Primer Aniversario de la Declaración de Guatemala contra la Corrupción

(Capítulo Nacional en la República Dominicana de Transparency International, en formación)

Un día como hoy, hace justamente un año, fue firmada la Declaración de Guatemala por una Región Libre de Corrupción. La misma fue firmada en la Ciudad de Guatemala el 16 de noviembre del 2006 por los Presidentes y Jefes de Gobierno de los países miembros del Sistema de Integración Centroamericana, a saber Guatemala, Honduras, Costa Rica, El Salvador, Nicaragua, Belice, Panamá y la República Dominicana.

En el caso dominicano el Presidente Leonel Fernández no pudo asistir personalmente a la firma, pero envió en su lugar y otorgó un Poder para su representación al Embajador Adscrito a la Cancillería, Lic. Luis Manuel Piantini. República Dominicana es, en consecuencia, signatario de la Declaración y compromisario del fiel cumplimiento de sus postulados.

Mediante la firma de la indicada Declaración, los gobiernos de la Región se comprometieron a garantizar el libre acceso ciudadano a la información pública en forma veraz y oportuna,contar con mecanismos de rendición de cuentas por parte de las instituciones públicas, el manejo transparente de las compras y contrataciones públicas y los programas sociales, el control del financiamiento político y electoral, la implementación de normativas de conducta que regulen el comportamiento ético tanto en el sector público como privado, que incluyan medidas para prevenir y controlar potenciales conflictos de intereses, la persecución de la corrupción, y el impulso a las reformas orientadas a contar con servicios civiles probos, estables y eficientes.

Es lamentable, sin embargo, que no se percibe que la firma de la indicada Declaración haya inducido cambios positivos en el manejo de los asuntos públicos en la República Dominicana.
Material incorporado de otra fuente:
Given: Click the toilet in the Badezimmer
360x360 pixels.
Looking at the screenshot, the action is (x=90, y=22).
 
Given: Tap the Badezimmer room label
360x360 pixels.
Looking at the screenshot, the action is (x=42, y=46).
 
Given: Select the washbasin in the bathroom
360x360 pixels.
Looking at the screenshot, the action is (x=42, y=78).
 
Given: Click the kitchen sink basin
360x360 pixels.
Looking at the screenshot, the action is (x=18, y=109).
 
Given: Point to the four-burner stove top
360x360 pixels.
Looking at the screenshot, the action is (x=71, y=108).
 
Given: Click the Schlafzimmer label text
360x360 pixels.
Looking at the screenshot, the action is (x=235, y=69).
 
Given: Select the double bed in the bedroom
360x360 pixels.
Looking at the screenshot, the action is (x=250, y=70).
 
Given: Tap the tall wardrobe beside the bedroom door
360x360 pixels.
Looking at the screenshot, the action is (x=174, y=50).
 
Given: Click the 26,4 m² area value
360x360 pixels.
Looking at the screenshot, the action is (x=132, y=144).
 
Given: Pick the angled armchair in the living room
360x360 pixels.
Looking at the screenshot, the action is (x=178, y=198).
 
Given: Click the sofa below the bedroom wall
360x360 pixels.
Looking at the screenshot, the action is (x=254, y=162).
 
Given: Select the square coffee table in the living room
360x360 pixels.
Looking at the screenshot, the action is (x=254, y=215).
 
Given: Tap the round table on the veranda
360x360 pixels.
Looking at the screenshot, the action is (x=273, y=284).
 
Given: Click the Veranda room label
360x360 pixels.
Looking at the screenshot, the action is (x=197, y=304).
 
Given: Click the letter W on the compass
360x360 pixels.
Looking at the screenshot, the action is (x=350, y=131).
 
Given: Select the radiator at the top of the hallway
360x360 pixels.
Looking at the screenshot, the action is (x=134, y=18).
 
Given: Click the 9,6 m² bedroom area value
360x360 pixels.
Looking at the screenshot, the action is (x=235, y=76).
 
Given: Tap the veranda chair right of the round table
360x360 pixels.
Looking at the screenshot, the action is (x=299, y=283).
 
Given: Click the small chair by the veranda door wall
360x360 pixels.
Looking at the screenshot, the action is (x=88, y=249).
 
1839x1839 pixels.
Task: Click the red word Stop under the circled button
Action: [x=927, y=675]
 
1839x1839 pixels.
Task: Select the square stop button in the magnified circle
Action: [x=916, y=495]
Más bien, lo que resulta evidente es que, transcurrido un año de haber sido suscrita, para el Gobierno Dominicano su firma no pasó de un acto protocolar,  pues al interior del país y del Gobierno mismo el hecho prácticamente ha pasado inadvertido, en virtud de que el funcionamiento de la administración pública ha seguido su curso normal en los aspectos relacionados con la transparencia y el combate a la corrupción, independientemente del compromiso firmado.

De hecho, algunos de los escándalos más graves relacionados con violaciones a la ética pública han afectado el país después de la firma de dicha Declaración. Ejemplos de ello son el caso del apoyo presidencial a que la Oficina del Metro desobedezca una orden judicial que obliga a suministrar informaciones públicas al periodista Luis Eduardo Lora. Otro ejemplo es el uso reiterado de los recursos del Estado en la campaña por la reelección presidencial del Dr. Leonel Fernández.

Y quizás el más escandaloso de todos, la firma y el mantenimiento en secreto del contrato con la Sun Land, y la defensa pública que del mismo hiciera el Presidente, no obstante estar claro que el caso conlleva procedimientos impropios en el uso de crédito internacional del país y la contratación de obras públicas, violatorios de la Constitución, de diversas leyes adjetivas y de acuerdos internacionales del país. Con el agravante de que todavía ni siquiera se ha aclarado a la Nación dónde están los US$130 millones que ahora el país debe.